Tuesday, December 06, 2011

Unintentional Double Feature: 2 From Kinji Fukasaku

When there’s a prolific filmmaker in the likes of Kinji Fukasaku- 66 titles listed on imdb- one can always expect a few oddities in the mix. While a good majority of his films, produced in the 60’s and 70’s, set the template for ‘yakuza’ films that deal with the complex, multi-layered hierarchy of inherent violence and betrayal, some of his best work resides in the always chic disaster Sci-Fi genre. Three different efforts in three different decades- “The Green Slime” in 1968, “Message From Space” in 1978 and “Virus” in 1980- reveal a creative artist willing to dabble in foreign territory with surprisingly good results. Through each film, which become progressively better with “Virus” being a near masterpiece, Fukasaku tackles the well worn genre with gusto and imagination.

“The Green Slime” is probably best viewed where I first saw it recently- late at night on TCM after a few adult beverages. A relic of the 60’s, definitely, the film follows a group of astronauts as they attempt to land on a meteorite that’s slowly plummeting towards Earth, effectively blowing it up and altering its course. Michael Bay, anyone? What the astronauts find on the meteorite and subsequently bring back to the space station with them is a decidedly nasty alien life force that wrecks havoc. Living first as the eponymous green slime, the life force soon morphs into a monster that drains the ship of its energy and electrocutes anyone in sight. “The Green Slime” is not an especially good film, but it is harmless fun. Beginning as ‘kiddie’ Saturday afternoon serial with models and costumes that seem left over from an Ed Wood production, it soon turns into a latex-suited monster film that seems to exist as Fukasaku’s excuse to blend Godzilla and Hollywood science fiction. Even the theme song- part 60’s acid rock that lingers in one’s head long after the film itself is over- screams of the time period. I don’t regret seeing “The Green Slime”, but there were finer moments for Fukasaku.

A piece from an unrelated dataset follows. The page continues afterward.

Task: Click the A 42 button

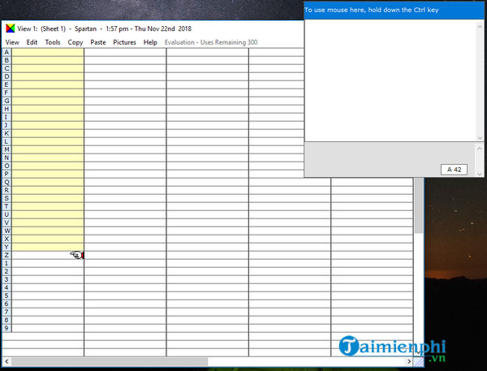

One of those finer moments is “Message From Space”, a low-rent “Star Wars” impersonation replete with a narrative that features a kidnapped princess and a rag-tag group of galactic beings charged with the task of saving her and her home planet. The inevitable cheekiness of the late 70's- and Fukasaku's own determination to chop socky filmmaking in general- also dates "Message From Space", but it doesn't belong in that "so bad its good" category. As midnight cult filmmaking goes, it's a serviceable sci-fo romp that goes a long way in creating terrific atmosphere from gaudy sets and some lunatic performances which include a Japanese pimp, two hot dog spaceship pilots and Vic Morrow joining the quest to save the aforementioned princess from a planet of marauding invaders. But redundant as it is, “Message From Space” is wholly entertaining, like a Shaw Brothers rendition of “The Lord of the Rings”. And although technological advances hadn’t quite grown beyond the model and latex suit phase yet, "Message From Space" overcomes its cheapness through a genuine attempt to specify a grand adventure within the confines of a newly burgeoning high concept genre. And, for the record, the above poster from Egypt has nothing to do with the film itself.... but I love its gaudiness.